Hat da etwa ein Promi alles eingesackt? An Prominenz fehlt es in der Herrengasse 1 nämlich keineswegs. Karlheinz Böhm absolvierte in dem Erlebnisfachgeschäft seine Weihnachtseinkäufe, und Whoopy Goldberg und Arnold Schwarzenegger erlebten unter dem Sternenhimmel der Christmas-Wunderwelt ebenso ein weihnachtliches „feel good“wie andere Größen aus dem Showgeschäft.
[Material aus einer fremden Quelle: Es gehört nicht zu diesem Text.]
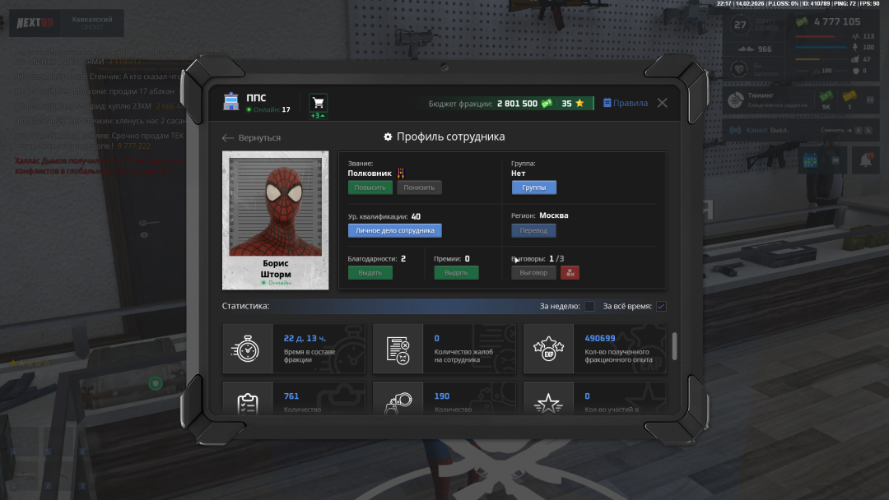
Task: Open Личное дело сотрудника
Action: (x=394, y=230)
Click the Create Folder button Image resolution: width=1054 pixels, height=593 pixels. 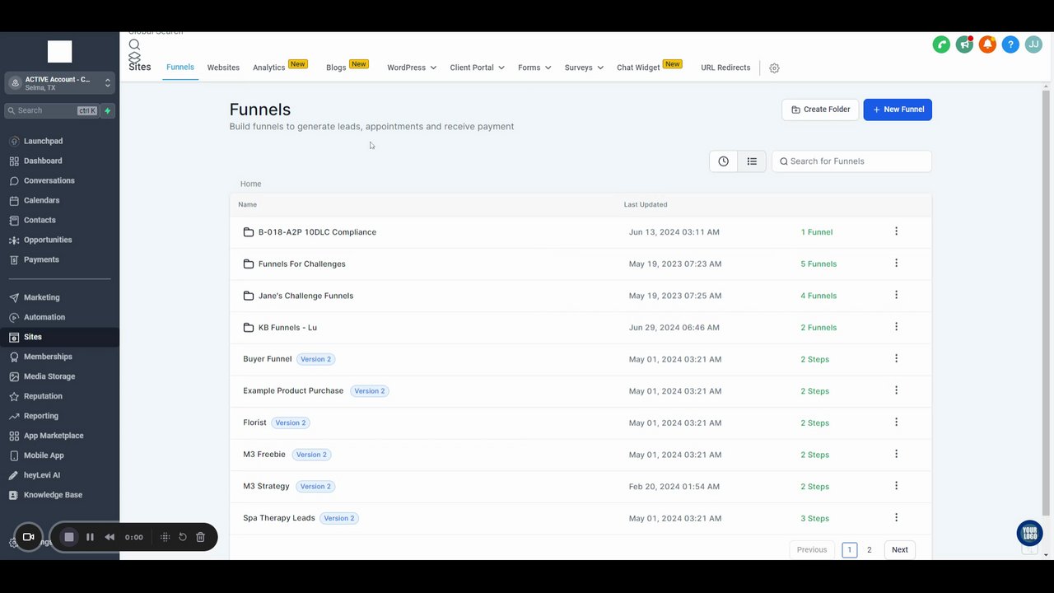click(820, 110)
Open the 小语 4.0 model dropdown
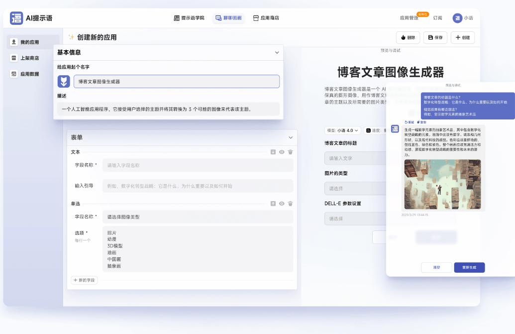 pyautogui.click(x=342, y=130)
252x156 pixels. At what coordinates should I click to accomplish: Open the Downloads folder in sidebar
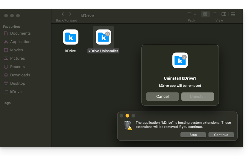click(x=20, y=75)
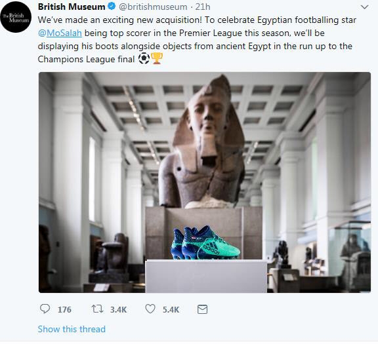Send tweet via Direct Message envelope icon
Viewport: 378px width, 344px height.
tap(202, 309)
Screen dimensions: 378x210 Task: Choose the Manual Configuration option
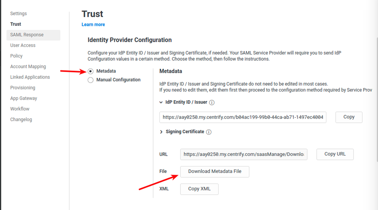90,80
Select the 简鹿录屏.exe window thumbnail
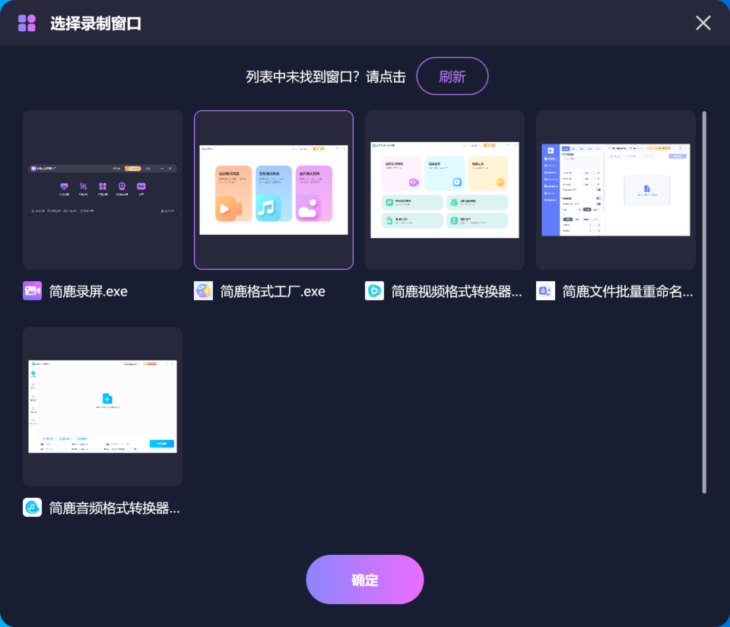This screenshot has height=627, width=730. (102, 189)
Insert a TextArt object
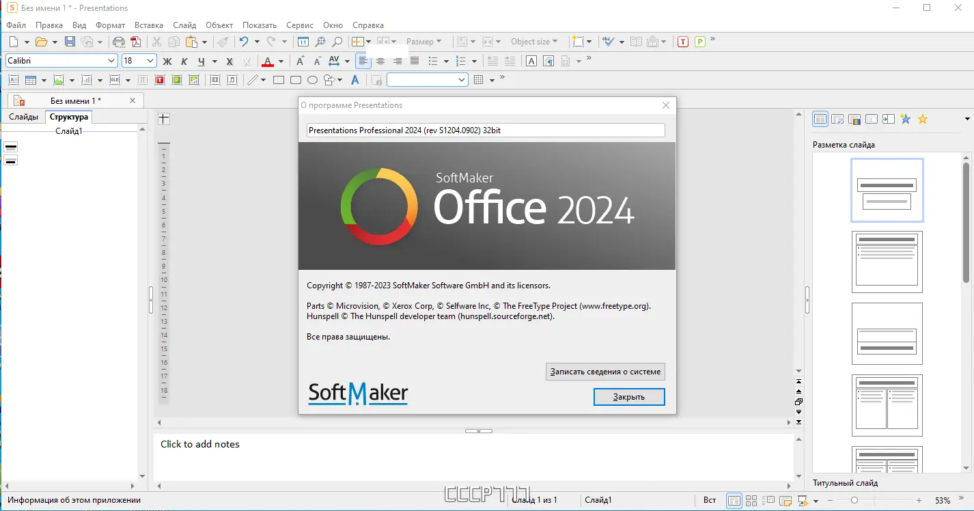The width and height of the screenshot is (974, 511). (354, 80)
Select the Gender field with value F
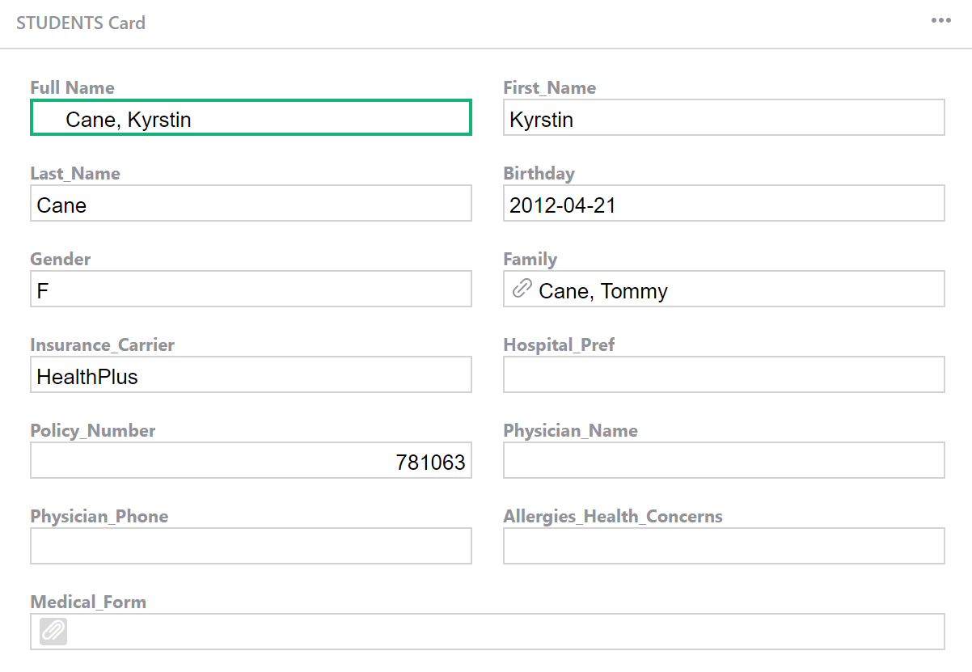Viewport: 972px width, 672px height. coord(251,290)
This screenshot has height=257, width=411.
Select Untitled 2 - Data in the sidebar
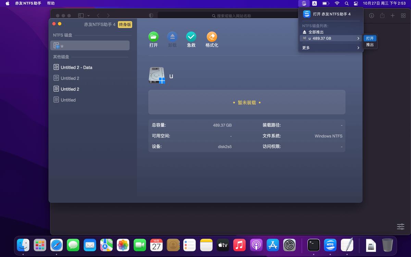76,67
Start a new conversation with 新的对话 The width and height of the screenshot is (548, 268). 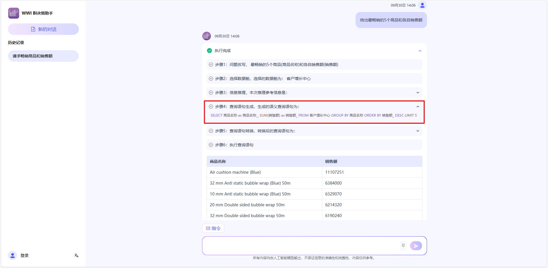43,29
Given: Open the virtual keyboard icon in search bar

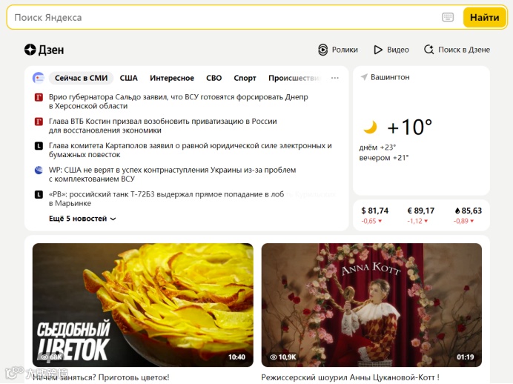Looking at the screenshot, I should (x=448, y=17).
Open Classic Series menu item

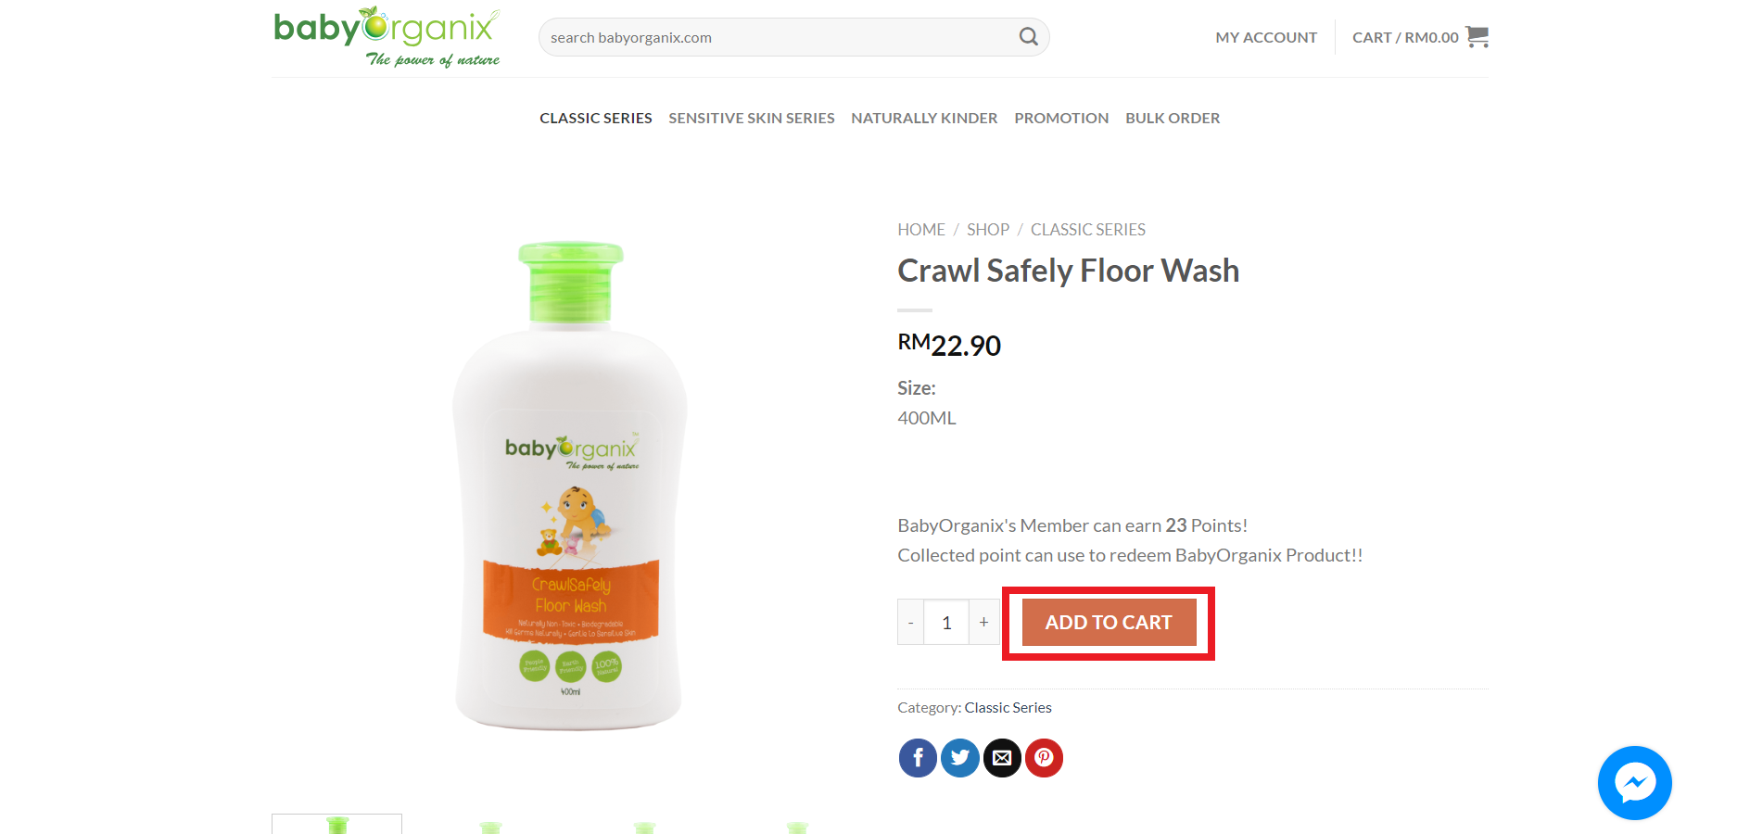(596, 118)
Tauchen Stars und Sternchen meistens inkognito auf, fahren gekrönte Häupter aus dem Morgenland oder Asien oft mit einem halben Dutzend Limousinen vor. Und weil ja Weihnachten ist und man einer kaufkräftigen Prinzessin ohnehin nichts abschlagen darf, wird im Weihnachtsdorf für eine Hoheit auch schon mal eine Extra-Toilette eingerichtet sowie dem Wunsch nach einem eigenen Bad entsprochen.
Manchmal kommen Gäste auch nur, um sich aufzuwärmen. Oder sie zücken ihr Handy, wie Felicitas Hoeptner beobachtet hat. „No pictures, please“, werden sie dann von den Verkäuferinnen freundlich gebeten. Kaum haben die sich umgedreht, macht‘s klick.